(Given text Opens)

Your child's eyes

Wednesday, July 2, 2008

Protecting your child’s eyes is a way of ensuring a good start in life and a healthy future. The sooner problems are picked up and treated, the more likely it is that no lasting damage is done to the eye.

During childhood, there are a few common eye problems such as conjunctivitis, blocked tear duct, and vision problems (as a result of peering at the television or computer) which can be treated and remedied.

As every parent knows, children are also accident-prone and more likely to get into situations where toxic fluids, chemicals or foreign objects get in their eyes. Any accident involving the eye is an emergency and the quicker you get professional help the better for the health of the eye.

Very young children

If you notice anything that makes you concerned about your baby’s sight or if you have a family history of vision impairment, you should consult your doctor immediately: early detection means the best chance for good vision. As children get older, take them to a doctor or optometrist as soon as possible if they:

  • squint or frown, rub their eyes or close one eye when looking at an object.
  • sit very close to the television or computer screen or hold books and puzzles at close range.
  • always tilt or turn their head to one side.
  • are not doing as well as they should at school, are disruptive in class or won’t participate in games that need distance vision.
  • You should also talk to your doctor if your child’s eyes don’t look the same.

Older children

Many vision problems can be treated and vision loss can be prevented, but hereditary conditions usually get worse as your child gets older. Blindness (or vision impairment) is far more common in older people, but it does affect all ages, and about one in 2500 young Australian children are vision impaired – born with total vision loss or a degree of vision impairment.

Many conditions cause vision impairment for children, including genetic diseases, cataracts, tumours, infections in the mother during pregnancy (such as rubella, toxoplasmosis), childhood infections (such as trachoma, glaucoma, meningitis), and damage to the eye or the area of the brain that deals with visual images from birth complications.

If your child is vision impaired, there are many supports and services available to teach the skills needed to become as independent and safe as possible, and lead as normal a life as other children.

(Given text Closes)
(Data shown Opens)

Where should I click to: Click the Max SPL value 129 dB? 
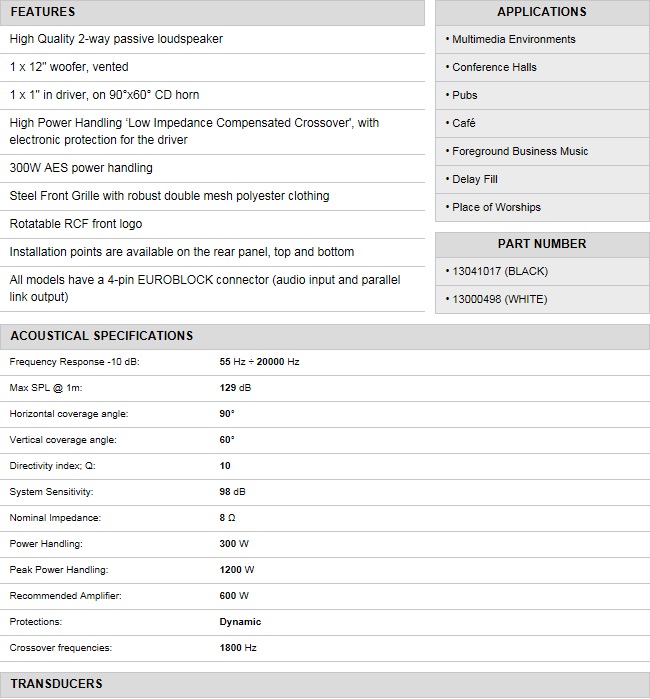pos(235,388)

(Data shown Closes)

--- Assigned task 1 ---
According to the article on children's eyes, about how many young Australian children are vision impaired?
--- Assigned task 2 ---
What common eye problems of childhood does the article on children's eyes name?
--- Assigned task 3 ---
Reproduce the part of the article on children's eyes starting with "As every parent" and going on through "at close range.".
The data that comes after the article on children's eyes is separate material.

--- Answer box 1 ---
About one in 2500.

--- Answer box 2 ---
Conjunctivitis, blocked tear duct, and vision problems.

--- Answer box 3 ---
As every parent knows, children are also accident-prone and more likely to get into situations where toxic fluids, chemicals or foreign objects get in their eyes. Any accident involving the eye is an emergency and the quicker you get professional help the better for the health of the eye.

Very young children

If you notice anything that makes you concerned about your baby’s sight or if you have a family history of vision impairment, you should consult your doctor immediately: early detection means the best chance for good vision. As children get older, take them to a doctor or optometrist as soon as possible if they:

  • squint or frown, rub their eyes or close one eye when looking at an object.
  • sit very close to the television or computer screen or hold books and puzzles at close range.